I rischi della coabitazione tra uomo e animali selvatici si palesano a volte in incidenti mediatici che, subito, scatenano polemiche e richieste di intervento. La verità, però, è che l’antropizzazione degli ambienti naturali nega agli animali selvatici il loro habitat naturale.
L’immagine di questa coabitazione ormai forzata tra uomini e animali selvatici è rappresentata da una famiglia di cervi che attraversa una strada in mezzo a una foresta… noi uomini descriviamo la scena come sopra.
La realtà è che la strada attraversa la foresta e i cervi, semplicemente, percorrono quello che dovrebbe essere il loro habitat naturale per spostarsi. Siamo noi che dobbiamo loro attenzione, non il contrario…
Su questo tema, delicato, interviene Mario Serpillo, presidente nazionale dell’Unione Coltivatori Italiani (Uci), con una lettera aperta, che riceviamo e pubblichiamo su GreenPlanner.it.
Fauna selvatica, incidenti perché manca habitat naturale
“Gli animali di montagna sono ormai spaesati e senza casa perché l’asfalto e il cemento li hanno sfrattati da tane e boschi. Negli ultimi trent’anni, Comuni e Regioni hanno abbandonato la gestione del territorio di montagna affidandola, di fatto, all’intervento antropico che, come sappiamo, è sempre portatore di interessi privati e non sistemici.
Chi è in grado di affermare che 100 orsi siano troppi per il Trentino? Il troppo è un giudizio umano sulla base della percezione di un danno immaginato in proiezione futura. In realtà, la macchina perfetta della Natura regola da sé il rapporto di sopravvivenza della specie, che si riproduce in base alle risorse naturali a sua disposizione (cibo, acqua, rifugi, spazi…), in un equilibrio sostenibile.
Potremmo dire che l’uomo ha, sistematicamente, depredato soprattutto gli ungulati, mettendo in pratica una sorta di land grabbing verso gli animali selvatici, togliendo loro campo, territorio, rifugio, cibo. In una parola, l’habitat naturale.

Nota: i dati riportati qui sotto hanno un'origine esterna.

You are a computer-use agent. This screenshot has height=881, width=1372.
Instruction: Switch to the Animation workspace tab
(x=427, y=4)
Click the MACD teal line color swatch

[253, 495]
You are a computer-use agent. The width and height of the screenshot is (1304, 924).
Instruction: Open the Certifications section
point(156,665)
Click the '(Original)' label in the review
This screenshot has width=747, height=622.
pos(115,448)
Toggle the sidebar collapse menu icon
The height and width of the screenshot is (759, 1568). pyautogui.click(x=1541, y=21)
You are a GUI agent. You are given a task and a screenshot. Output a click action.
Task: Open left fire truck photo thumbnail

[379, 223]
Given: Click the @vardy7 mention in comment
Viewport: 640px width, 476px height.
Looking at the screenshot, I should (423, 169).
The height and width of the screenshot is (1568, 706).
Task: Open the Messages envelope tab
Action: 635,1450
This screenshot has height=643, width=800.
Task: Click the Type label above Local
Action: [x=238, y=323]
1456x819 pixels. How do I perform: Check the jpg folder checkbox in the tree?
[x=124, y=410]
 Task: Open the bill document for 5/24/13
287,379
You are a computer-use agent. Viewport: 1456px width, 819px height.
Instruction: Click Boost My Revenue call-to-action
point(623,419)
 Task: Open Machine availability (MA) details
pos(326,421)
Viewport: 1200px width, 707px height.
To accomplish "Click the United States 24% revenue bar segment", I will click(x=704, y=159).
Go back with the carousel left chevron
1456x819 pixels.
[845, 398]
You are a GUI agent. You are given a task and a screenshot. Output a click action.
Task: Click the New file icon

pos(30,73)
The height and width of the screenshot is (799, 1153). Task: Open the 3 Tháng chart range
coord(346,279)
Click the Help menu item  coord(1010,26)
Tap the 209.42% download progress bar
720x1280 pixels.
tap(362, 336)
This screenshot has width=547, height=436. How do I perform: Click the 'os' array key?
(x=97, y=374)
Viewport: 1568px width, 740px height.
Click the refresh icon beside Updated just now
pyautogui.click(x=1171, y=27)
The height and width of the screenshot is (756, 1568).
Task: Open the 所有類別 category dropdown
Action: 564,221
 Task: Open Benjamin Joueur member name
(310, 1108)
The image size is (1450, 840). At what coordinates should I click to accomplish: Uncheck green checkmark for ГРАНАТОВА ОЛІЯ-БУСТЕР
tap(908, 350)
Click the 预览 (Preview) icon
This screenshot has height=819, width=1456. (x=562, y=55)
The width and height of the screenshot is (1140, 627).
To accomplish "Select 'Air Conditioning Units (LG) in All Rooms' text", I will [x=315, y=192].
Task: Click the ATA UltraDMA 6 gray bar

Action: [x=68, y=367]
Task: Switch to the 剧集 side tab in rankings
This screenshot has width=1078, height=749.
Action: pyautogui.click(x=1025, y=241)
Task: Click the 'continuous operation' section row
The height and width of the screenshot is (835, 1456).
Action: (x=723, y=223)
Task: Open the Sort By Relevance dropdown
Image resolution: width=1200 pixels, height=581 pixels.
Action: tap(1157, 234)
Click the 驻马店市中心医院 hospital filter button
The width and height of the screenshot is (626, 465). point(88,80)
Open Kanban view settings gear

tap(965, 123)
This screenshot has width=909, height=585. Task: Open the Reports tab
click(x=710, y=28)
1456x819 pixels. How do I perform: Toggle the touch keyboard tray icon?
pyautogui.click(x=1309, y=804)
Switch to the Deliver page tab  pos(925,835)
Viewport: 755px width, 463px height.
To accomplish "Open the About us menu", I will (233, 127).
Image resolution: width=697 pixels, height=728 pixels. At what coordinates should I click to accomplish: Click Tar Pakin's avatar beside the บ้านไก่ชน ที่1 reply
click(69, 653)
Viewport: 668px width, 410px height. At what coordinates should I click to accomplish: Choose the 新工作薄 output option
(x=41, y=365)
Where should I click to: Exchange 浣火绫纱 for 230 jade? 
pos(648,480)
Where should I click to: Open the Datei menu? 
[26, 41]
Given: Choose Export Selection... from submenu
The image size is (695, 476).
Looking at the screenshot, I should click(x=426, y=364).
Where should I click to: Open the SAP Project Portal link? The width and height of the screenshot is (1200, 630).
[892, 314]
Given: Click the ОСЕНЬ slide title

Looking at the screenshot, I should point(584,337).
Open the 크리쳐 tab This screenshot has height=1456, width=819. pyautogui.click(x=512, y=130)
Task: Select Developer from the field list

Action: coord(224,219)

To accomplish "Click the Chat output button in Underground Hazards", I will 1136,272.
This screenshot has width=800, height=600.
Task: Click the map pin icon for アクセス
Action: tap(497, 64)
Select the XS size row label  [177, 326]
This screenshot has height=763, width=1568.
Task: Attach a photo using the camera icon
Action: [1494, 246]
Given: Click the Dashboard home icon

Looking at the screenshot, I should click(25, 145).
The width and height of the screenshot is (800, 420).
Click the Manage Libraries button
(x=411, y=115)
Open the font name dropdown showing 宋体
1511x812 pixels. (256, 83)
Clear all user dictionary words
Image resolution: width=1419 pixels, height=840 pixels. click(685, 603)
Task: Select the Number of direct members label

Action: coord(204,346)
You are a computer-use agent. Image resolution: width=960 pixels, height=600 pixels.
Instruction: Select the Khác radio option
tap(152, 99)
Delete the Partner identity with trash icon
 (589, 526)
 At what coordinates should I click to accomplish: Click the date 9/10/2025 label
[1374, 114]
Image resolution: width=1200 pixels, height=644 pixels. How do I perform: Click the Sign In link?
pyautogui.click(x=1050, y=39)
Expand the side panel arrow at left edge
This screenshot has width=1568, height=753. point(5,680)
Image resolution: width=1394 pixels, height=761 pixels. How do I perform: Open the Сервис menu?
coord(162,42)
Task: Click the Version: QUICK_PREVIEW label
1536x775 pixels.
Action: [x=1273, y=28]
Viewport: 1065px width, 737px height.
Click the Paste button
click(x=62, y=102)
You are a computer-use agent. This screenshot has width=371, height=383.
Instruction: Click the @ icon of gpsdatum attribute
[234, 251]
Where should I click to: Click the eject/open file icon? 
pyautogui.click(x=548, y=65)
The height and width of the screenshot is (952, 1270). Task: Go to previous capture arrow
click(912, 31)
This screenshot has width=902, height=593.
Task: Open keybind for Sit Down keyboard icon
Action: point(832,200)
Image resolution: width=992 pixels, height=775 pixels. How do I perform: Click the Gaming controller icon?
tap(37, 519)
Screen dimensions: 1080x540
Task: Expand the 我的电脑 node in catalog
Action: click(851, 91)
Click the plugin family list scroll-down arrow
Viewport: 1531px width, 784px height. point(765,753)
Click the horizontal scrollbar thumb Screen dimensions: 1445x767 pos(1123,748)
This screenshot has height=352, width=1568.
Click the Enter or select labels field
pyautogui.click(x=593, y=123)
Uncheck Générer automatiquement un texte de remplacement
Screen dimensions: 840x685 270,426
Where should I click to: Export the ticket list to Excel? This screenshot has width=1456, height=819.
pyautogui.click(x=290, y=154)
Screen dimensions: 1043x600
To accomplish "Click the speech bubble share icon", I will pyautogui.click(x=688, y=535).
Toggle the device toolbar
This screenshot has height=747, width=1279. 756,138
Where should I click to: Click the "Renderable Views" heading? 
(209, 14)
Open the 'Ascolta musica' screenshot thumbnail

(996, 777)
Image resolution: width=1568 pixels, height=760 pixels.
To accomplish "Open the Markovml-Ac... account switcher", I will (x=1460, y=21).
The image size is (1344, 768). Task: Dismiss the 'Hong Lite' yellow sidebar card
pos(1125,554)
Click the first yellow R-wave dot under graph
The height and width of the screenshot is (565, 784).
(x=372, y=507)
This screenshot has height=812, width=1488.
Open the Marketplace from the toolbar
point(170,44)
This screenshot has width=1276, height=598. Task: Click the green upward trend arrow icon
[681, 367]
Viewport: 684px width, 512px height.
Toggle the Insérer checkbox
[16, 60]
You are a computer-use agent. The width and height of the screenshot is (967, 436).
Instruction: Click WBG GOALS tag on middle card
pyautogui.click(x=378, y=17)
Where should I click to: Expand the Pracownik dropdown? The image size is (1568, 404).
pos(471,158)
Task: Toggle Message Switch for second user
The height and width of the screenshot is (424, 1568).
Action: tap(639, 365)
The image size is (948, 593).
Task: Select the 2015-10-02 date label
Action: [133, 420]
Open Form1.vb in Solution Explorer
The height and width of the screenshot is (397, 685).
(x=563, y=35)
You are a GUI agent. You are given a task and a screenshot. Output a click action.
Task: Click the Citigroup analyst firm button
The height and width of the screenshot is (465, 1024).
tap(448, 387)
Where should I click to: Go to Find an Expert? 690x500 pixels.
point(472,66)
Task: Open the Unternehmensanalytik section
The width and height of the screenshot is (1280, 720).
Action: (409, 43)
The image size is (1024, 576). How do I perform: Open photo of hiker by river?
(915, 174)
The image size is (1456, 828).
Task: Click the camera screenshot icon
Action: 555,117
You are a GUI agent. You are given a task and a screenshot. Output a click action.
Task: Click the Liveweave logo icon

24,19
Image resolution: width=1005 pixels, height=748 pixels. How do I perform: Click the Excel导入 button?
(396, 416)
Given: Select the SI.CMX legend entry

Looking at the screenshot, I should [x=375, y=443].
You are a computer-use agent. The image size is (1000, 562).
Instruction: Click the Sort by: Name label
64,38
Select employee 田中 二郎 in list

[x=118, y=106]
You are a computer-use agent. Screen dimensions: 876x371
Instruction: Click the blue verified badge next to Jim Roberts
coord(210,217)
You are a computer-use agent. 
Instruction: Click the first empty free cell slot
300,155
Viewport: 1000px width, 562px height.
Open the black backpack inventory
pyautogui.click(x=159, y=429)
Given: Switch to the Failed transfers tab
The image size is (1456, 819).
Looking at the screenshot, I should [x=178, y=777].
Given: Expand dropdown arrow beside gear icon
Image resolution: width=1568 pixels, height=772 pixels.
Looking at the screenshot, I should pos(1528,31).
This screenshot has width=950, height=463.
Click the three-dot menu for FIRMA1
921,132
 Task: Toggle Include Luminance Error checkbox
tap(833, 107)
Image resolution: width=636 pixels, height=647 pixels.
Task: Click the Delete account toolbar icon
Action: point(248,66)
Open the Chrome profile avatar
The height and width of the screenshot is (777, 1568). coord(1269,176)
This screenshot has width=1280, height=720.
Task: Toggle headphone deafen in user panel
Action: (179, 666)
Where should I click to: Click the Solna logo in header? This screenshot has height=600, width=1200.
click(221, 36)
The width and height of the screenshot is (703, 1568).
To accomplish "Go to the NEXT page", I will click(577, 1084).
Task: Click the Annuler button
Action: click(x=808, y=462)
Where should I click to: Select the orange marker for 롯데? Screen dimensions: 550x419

Siamo altresì consapevoli dei danni che alcune specie arrecano alle coltivazioni, ma questo è altro argomento che abbiamo più volte affrontato nelle sedi opportune, proponendo soluzioni e progetti nel rispetto della biodiversità.
È vero che abbiamo assistito a tassi di riproduzione della fauna selvatica elevati, ma la conta degli incidenti ha altrettanto subito una decisa impennata negli ultimi anni! Il fenomeno distorce anche le statistiche degli Istituti zooprofilattici regionali (sono davvero 7 i plantigradi trovati morti nella Provincia Autonoma di Trento nel 2023?) poiché un orso o un cervo uccisi in un incidente stradale spesso saltano la procedura istituzionale e sfuggono, per talune logiche, ai numeri ufficiali, andando a configurare lo spiacevole fenomeno delle morti bianche degli animali selvatici, morti che vengono taciute alle Comunità locali e alle statistiche veterinarie.
Non vogliamo dimenticare la tragica fine dell’orsa Daniza, morta nel 2014 perché non sopravvissuta a un sedativo somministratole durante la sua cattura. L’ennesima vittima dell’uomo stesso: uno splendido esemplare che non c’è più perché si è drammaticamente perso il legame sano tra uomo e territorio e con esso anche ideali e vedute di coesistenza integrata.
I colpevoli non possono certamente essere gli animali, che da sempre nel bosco vivono e si riproducono. Abbiamo invaso il loro spazio vitale, ci siamo spinti troppo in avanti, rendendo abitabili aree che non lo erano e interrompendo così gli equilibri della catena alimentare montana.
L’uomo è il responsabile di tutto, della scomparsa dei pascoli e del cibo per la fauna locale, che si vede costretta ad avvicinarsi ai villaggi per reperire sostentamento. È il momento di passare a una gestione vera del territorio, integrata con le attività umane ma comunque attenta alla biodiversità e all’inclusione dei vari mondi naturali in un nuovo ordine, che potremmo quasi definire in co-gestione tra uomo e fauna.
Abbiamo abbandonato il territorio per troppo tempo, demandandone la gestione al falso mito dello sviluppo. Adesso è il momento di recuperare!“.